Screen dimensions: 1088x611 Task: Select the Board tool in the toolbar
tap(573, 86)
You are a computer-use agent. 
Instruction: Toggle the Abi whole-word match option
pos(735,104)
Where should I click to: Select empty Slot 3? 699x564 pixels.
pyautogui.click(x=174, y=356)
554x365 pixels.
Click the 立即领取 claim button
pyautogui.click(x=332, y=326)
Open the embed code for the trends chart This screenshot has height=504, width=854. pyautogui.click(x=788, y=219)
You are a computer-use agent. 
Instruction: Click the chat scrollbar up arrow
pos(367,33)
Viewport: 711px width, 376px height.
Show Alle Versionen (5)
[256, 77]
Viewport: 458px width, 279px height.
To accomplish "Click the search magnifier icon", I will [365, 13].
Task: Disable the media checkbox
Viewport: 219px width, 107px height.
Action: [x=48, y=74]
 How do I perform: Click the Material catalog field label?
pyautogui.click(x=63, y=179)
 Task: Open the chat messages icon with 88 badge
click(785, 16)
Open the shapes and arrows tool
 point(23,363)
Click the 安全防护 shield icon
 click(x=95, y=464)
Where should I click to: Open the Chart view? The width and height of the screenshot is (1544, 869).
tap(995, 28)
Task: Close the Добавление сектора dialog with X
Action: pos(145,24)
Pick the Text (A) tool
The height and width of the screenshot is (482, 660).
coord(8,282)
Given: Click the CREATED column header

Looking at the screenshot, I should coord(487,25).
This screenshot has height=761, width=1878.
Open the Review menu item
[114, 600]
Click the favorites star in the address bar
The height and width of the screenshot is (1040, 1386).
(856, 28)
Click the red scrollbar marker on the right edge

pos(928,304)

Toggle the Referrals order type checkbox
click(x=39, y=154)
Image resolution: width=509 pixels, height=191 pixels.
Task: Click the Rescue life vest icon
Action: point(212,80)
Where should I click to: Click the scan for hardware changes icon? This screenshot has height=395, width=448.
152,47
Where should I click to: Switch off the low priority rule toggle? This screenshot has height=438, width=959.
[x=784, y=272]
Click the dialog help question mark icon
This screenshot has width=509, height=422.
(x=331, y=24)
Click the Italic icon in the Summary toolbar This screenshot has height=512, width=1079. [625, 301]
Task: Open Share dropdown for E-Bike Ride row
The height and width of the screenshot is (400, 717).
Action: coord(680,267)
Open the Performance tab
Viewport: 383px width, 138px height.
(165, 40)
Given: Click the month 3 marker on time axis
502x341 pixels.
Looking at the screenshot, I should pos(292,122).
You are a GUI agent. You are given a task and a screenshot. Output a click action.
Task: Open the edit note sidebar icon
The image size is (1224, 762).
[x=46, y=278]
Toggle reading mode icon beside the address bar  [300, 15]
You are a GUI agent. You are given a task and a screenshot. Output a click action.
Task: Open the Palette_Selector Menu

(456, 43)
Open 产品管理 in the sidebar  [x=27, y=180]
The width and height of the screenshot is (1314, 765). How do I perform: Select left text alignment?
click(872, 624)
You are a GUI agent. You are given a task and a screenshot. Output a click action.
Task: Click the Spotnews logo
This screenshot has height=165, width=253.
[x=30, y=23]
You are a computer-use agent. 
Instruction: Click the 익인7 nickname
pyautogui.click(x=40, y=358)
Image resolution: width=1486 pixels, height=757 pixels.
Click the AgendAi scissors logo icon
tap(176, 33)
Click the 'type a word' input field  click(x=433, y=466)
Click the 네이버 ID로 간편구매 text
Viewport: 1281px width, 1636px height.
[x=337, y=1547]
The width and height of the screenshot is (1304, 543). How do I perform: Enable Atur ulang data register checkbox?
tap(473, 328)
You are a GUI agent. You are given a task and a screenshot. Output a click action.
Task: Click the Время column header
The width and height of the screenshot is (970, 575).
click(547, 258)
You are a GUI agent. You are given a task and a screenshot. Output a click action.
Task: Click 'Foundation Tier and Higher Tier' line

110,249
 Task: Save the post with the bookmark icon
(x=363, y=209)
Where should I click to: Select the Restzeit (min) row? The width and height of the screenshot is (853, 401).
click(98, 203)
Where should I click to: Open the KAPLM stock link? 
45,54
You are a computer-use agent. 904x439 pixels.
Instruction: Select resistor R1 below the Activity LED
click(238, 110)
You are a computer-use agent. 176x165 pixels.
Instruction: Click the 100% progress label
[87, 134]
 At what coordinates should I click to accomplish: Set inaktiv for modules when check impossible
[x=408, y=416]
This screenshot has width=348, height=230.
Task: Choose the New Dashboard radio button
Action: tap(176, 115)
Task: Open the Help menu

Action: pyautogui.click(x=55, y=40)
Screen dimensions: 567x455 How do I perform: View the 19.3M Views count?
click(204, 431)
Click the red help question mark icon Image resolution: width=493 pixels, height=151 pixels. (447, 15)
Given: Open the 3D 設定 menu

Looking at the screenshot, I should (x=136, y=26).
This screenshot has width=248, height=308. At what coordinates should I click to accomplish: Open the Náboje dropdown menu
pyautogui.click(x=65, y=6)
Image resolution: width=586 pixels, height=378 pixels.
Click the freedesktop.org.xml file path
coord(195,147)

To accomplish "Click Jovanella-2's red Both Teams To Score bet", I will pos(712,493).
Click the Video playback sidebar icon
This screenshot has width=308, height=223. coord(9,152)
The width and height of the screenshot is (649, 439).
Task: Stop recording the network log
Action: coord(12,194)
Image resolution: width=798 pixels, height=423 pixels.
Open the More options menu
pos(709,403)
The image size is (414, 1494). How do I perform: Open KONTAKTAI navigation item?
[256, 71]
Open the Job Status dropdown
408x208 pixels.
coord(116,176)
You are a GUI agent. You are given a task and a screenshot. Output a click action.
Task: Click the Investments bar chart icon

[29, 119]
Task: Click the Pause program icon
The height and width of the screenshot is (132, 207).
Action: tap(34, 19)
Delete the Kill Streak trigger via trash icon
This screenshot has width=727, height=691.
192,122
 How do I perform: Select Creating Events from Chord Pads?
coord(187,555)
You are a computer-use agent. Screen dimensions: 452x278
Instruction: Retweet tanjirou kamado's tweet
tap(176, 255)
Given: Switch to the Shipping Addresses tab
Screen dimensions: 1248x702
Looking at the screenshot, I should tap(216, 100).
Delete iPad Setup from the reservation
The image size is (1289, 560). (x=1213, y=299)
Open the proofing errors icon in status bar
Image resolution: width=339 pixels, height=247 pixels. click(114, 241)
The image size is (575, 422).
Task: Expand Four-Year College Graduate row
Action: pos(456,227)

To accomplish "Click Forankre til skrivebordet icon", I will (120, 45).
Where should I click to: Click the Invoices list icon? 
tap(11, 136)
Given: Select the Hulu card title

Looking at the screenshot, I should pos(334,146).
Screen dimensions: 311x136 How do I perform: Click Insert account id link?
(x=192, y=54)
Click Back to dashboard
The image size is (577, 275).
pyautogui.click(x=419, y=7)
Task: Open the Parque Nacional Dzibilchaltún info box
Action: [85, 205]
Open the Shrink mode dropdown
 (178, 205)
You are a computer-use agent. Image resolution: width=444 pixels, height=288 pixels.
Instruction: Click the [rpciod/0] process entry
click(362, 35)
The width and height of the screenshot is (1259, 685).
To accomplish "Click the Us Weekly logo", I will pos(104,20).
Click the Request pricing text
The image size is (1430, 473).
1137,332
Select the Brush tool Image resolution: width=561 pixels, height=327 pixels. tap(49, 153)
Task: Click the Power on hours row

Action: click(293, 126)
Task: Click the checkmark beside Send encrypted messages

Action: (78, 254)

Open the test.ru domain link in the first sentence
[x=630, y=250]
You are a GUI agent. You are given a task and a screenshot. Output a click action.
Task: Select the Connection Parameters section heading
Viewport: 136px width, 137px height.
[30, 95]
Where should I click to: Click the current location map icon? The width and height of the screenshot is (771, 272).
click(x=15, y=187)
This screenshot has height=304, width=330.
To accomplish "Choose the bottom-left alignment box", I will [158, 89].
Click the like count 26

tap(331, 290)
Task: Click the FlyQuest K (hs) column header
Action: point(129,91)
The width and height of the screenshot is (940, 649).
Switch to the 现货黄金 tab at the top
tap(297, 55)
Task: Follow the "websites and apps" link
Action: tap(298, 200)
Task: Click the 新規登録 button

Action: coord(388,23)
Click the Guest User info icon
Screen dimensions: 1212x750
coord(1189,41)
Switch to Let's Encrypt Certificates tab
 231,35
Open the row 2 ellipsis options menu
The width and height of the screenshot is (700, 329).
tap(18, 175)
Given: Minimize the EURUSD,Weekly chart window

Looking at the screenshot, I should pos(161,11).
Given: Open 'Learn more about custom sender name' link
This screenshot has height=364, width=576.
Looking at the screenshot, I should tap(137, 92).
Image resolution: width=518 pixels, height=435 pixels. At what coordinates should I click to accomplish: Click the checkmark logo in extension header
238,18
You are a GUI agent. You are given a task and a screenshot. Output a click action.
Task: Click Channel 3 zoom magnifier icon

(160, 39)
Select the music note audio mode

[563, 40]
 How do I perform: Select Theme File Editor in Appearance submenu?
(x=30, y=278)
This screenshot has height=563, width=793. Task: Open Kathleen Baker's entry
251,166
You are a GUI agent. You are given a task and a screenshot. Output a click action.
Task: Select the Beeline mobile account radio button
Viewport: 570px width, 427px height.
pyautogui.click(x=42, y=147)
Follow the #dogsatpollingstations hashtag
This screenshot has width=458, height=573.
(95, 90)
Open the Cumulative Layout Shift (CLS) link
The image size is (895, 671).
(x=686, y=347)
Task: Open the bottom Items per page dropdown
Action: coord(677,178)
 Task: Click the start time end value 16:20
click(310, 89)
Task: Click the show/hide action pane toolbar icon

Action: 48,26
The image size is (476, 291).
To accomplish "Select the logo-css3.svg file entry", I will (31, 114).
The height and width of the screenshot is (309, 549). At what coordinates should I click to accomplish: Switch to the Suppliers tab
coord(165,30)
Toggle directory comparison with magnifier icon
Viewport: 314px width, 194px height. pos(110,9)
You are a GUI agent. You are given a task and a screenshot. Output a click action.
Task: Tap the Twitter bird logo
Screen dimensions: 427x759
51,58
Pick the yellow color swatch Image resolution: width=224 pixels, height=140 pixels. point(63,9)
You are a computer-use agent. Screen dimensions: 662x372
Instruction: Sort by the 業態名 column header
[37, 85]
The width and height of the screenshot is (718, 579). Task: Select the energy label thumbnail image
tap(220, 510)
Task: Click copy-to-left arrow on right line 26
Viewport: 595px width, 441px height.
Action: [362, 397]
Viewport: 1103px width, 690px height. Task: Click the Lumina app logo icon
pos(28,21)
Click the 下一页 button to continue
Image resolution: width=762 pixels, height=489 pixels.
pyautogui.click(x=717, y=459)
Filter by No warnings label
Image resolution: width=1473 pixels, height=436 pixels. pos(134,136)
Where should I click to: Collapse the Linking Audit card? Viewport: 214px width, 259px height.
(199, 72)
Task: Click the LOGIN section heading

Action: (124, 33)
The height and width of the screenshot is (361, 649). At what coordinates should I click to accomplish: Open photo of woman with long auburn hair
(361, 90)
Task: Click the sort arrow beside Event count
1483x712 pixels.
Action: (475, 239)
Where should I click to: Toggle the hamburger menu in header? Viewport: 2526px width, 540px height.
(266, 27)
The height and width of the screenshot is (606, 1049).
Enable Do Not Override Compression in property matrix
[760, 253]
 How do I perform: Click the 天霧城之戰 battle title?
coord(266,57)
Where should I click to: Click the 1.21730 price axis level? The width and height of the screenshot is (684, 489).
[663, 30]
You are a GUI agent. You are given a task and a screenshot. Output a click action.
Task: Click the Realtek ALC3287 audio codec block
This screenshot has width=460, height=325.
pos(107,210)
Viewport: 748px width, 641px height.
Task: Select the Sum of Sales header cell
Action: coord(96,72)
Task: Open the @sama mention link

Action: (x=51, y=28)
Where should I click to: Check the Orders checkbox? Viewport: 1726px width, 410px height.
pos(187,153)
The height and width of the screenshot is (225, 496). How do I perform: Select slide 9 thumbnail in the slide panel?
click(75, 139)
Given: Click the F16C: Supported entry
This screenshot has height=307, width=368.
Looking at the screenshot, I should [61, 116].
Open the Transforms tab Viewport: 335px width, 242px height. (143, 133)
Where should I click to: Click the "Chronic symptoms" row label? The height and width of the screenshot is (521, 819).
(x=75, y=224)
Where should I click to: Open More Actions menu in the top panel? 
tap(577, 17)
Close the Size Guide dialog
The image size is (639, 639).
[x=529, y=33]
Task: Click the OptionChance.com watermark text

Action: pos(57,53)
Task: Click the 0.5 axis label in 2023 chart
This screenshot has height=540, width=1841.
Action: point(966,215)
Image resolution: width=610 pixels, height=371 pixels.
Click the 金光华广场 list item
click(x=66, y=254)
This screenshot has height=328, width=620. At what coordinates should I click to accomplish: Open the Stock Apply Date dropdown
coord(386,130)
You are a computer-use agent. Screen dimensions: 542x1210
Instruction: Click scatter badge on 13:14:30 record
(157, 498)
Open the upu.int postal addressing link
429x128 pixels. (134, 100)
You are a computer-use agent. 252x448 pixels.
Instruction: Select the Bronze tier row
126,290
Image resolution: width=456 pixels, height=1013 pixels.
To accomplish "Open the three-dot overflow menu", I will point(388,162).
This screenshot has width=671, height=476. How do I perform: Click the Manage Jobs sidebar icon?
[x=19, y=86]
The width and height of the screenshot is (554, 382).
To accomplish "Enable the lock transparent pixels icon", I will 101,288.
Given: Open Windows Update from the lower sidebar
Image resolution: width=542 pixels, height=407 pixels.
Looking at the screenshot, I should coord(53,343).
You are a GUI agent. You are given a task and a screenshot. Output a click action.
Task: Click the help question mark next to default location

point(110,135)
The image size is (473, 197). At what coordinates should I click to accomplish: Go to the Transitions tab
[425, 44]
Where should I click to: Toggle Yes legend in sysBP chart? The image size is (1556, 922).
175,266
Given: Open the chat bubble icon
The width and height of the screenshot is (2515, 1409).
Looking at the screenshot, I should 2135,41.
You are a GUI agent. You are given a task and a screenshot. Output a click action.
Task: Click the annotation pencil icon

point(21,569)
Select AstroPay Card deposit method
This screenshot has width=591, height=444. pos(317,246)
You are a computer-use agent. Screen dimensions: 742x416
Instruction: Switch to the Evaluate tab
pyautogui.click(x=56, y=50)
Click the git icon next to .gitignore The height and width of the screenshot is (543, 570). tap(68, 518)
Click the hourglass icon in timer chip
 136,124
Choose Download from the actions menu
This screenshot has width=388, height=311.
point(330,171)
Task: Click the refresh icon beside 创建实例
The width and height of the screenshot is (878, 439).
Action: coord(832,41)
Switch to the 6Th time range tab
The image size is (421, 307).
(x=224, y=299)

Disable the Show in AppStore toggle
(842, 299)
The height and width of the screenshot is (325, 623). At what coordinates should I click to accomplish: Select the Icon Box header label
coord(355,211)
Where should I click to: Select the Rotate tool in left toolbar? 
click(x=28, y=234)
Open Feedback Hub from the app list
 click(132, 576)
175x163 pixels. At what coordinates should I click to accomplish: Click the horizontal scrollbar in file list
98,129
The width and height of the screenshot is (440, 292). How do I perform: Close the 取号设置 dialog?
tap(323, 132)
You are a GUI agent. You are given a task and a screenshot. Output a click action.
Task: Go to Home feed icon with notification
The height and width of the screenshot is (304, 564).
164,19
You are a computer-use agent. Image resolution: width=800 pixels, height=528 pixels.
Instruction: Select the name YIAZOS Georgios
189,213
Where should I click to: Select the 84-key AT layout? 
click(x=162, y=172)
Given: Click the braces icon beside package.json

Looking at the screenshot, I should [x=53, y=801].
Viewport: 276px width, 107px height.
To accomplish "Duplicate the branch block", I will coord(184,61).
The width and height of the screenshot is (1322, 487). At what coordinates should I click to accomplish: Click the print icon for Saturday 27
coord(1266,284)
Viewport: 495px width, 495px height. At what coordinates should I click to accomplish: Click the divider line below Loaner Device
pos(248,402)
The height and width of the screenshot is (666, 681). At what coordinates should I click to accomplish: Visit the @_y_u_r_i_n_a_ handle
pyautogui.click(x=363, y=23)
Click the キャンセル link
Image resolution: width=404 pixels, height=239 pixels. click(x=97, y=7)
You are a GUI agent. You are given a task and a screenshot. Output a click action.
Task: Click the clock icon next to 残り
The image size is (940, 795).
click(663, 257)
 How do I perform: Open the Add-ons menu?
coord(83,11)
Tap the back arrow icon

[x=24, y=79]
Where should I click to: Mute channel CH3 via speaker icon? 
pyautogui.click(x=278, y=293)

:::::

- _What you are asked to do_
Scan the entries above, and wherever a line holds the string "computer", copy it.

- _Answer to this exercise_
You are a computer-use agent. 
You are a computer-use agent. 
You are a computer-use agent. 
You are a computer-use agent. 904x439 pixels.
You are a computer-use agent. 176x165 pixels.
You are a computer-use agent. Screen dimensions: 452x278
You are a computer-use agent. Image resolution: width=444 pixels, height=288 pixels.
You are a computer-use agent. Screen dimensions: 662x372
You are a computer-use agent. Screen dimensions: 542x1210
You are a computer-use agent. 252x448 pixels.
You are a computer-use agent. Screen dimensions: 742x416
You are a computer-use agent. Image resolution: width=800 pixels, height=528 pixels.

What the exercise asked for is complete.